Ausführliche Erklärung
Im Bauablauf entstehen Bauteile zunächst im Rohbauzustand mit dem sogenannten Rohbaumaß. Im Zuge des Innenausbaus – Verputzen der Wände, Verlegen von Estrich und Bodenbelägen, Einbau von Türen und Fenstern – verändern sich diese Maße geringfügig, bis das endgültige Ausbaumaß erreicht ist. Manche Fachliteratur unterscheidet feiner zwischen „Ausbaumaß" als Zwischenzustand nach bestimmten Rohinstallationen und „Fertigmaß" als letztem, vollständig fertiggestelltem Zustand; in der Baupraxis werden beide Begriffe jedoch überwiegend gleichbedeutend gebraucht.

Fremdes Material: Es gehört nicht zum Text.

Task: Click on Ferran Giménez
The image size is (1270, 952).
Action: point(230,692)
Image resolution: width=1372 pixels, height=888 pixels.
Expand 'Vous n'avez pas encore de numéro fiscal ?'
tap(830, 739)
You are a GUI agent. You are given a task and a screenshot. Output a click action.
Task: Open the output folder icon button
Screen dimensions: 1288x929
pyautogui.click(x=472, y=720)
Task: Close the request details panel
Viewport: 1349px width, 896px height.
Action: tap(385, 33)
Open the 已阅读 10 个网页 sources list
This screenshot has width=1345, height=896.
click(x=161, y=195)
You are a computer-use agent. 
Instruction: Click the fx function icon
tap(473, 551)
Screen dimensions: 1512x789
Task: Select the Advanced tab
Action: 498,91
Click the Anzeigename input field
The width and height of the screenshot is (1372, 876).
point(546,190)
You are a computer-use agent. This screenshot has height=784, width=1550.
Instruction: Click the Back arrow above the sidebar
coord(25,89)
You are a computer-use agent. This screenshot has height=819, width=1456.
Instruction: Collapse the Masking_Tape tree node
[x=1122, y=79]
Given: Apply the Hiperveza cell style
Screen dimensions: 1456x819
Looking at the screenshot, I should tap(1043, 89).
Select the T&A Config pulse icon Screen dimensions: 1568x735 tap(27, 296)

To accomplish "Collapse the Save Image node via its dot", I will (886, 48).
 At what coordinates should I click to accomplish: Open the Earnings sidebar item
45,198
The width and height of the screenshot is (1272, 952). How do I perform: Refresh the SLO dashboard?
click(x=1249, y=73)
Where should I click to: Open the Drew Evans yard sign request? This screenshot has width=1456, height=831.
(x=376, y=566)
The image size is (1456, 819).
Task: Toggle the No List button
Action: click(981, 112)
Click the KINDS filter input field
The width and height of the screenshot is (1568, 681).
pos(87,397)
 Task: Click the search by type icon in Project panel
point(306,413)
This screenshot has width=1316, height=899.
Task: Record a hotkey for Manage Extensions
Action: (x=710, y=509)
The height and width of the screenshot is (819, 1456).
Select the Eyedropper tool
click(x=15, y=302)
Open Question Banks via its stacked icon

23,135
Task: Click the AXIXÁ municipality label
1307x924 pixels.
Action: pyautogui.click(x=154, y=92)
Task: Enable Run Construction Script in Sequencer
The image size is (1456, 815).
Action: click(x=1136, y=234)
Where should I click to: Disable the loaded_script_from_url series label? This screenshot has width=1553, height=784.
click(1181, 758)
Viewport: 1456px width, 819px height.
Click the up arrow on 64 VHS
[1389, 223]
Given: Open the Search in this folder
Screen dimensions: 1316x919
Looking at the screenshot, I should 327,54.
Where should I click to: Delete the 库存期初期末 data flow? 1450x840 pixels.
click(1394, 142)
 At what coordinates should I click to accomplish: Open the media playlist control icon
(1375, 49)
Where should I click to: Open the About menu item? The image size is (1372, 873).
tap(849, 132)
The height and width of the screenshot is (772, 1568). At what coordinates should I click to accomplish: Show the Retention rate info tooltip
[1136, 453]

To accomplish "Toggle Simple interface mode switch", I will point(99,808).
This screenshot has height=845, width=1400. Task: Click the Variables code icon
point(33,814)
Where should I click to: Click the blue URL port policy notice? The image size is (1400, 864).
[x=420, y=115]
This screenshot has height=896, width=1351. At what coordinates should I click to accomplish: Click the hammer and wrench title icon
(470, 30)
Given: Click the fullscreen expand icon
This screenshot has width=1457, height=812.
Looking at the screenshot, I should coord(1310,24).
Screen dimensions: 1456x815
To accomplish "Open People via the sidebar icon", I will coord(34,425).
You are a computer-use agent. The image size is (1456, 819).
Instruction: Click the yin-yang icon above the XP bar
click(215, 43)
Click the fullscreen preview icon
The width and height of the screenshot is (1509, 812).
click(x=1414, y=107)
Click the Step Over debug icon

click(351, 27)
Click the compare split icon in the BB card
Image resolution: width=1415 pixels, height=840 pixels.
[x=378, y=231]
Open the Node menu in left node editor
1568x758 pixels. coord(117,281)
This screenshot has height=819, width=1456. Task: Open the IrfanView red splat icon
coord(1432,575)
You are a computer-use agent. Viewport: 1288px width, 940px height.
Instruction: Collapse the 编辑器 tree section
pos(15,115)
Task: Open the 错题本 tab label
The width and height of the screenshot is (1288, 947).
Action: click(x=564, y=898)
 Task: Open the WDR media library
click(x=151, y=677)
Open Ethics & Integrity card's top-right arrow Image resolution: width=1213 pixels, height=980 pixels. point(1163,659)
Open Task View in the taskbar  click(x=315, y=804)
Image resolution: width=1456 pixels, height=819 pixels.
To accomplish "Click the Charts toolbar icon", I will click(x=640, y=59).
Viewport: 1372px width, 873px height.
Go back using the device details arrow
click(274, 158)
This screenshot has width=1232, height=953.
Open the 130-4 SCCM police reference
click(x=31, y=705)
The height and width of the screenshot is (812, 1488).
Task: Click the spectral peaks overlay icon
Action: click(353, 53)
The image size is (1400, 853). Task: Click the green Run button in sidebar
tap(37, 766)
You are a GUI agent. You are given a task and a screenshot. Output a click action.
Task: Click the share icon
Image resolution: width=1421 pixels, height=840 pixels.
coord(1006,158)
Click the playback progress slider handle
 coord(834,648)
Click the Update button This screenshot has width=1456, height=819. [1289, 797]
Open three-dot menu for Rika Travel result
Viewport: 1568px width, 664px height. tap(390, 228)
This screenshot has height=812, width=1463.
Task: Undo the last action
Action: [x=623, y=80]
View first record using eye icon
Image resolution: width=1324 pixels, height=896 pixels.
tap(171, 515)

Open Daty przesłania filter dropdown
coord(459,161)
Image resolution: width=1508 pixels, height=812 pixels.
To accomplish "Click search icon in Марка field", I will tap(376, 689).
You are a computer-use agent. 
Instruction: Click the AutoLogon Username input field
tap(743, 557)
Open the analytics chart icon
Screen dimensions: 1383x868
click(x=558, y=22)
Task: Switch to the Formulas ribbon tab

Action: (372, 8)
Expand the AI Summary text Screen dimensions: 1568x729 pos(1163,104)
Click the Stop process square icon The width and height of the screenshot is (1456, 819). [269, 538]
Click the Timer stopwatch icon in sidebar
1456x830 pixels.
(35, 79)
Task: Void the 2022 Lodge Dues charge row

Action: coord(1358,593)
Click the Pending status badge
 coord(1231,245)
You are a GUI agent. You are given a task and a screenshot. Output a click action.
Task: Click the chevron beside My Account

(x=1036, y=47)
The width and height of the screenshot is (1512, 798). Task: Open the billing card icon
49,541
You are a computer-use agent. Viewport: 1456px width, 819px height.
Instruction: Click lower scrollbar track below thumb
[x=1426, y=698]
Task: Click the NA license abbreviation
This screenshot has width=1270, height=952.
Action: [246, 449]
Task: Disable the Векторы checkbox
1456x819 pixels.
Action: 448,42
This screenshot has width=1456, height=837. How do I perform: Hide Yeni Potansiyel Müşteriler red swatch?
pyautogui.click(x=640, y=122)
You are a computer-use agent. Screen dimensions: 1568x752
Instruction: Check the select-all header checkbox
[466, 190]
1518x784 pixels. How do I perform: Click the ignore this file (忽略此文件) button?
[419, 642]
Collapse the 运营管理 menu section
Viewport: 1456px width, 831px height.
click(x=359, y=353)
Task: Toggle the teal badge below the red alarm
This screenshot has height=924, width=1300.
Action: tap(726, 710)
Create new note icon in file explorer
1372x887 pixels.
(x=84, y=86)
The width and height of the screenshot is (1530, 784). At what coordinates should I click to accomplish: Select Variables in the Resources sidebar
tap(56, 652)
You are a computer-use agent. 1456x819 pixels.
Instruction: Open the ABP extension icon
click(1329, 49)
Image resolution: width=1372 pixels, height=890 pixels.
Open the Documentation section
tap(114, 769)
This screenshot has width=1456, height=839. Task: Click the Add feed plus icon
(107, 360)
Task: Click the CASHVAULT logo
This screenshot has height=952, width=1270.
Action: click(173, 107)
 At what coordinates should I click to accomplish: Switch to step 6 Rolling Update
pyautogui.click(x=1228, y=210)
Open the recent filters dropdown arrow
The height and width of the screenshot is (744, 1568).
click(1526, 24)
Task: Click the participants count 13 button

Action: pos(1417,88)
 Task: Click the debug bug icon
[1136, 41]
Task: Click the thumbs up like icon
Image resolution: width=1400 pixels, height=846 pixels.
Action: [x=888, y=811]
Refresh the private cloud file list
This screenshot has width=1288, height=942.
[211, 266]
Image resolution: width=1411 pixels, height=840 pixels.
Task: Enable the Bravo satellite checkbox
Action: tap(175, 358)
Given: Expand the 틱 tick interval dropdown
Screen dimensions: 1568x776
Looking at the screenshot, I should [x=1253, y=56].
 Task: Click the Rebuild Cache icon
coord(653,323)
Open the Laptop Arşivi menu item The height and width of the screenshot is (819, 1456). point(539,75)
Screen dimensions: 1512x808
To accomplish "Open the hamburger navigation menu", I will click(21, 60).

Relevanz hat das Ausbaumaß vor allem für die Koordination der Gewerke: Fenster- und Türhersteller, Möbeltischler und Einbauküchenplaner benötigen exakte Ausbaumaße, um passgenaue Elemente zu fertigen. Bei der Umsetzung ist zudem zu beachten, dass zulässige Maßabweichungen zwischen Plan und Ausführung durch DIN 18202 „Toleranzen im Hochbau – Bauwerke" geregelt sind; Überschreitungen dieser Toleranzen können als Baumangel gelten.
Beispiel aus der Praxis
Ein Tischler nimmt nach Fertigstellung von Putz und Estrich die Ausbaumaße einer Öffnung für einen Einbauschrank auf und fertigt das Möbelstück exakt nach diesem – nicht nach dem ursprünglichen, größeren Rohbaumaß.
Rechtsgrundlage
- DIN 18202 – „Toleranzen im Hochbau – Bauwerke", regelt die zulässigen Maßabweichungen, an denen sich auch Ausbaumaße orientieren.
- Der Begriff „Ausbaumaß" ist nicht gesetzlich definiert, sondern ein branchenüblicher Fachausdruck.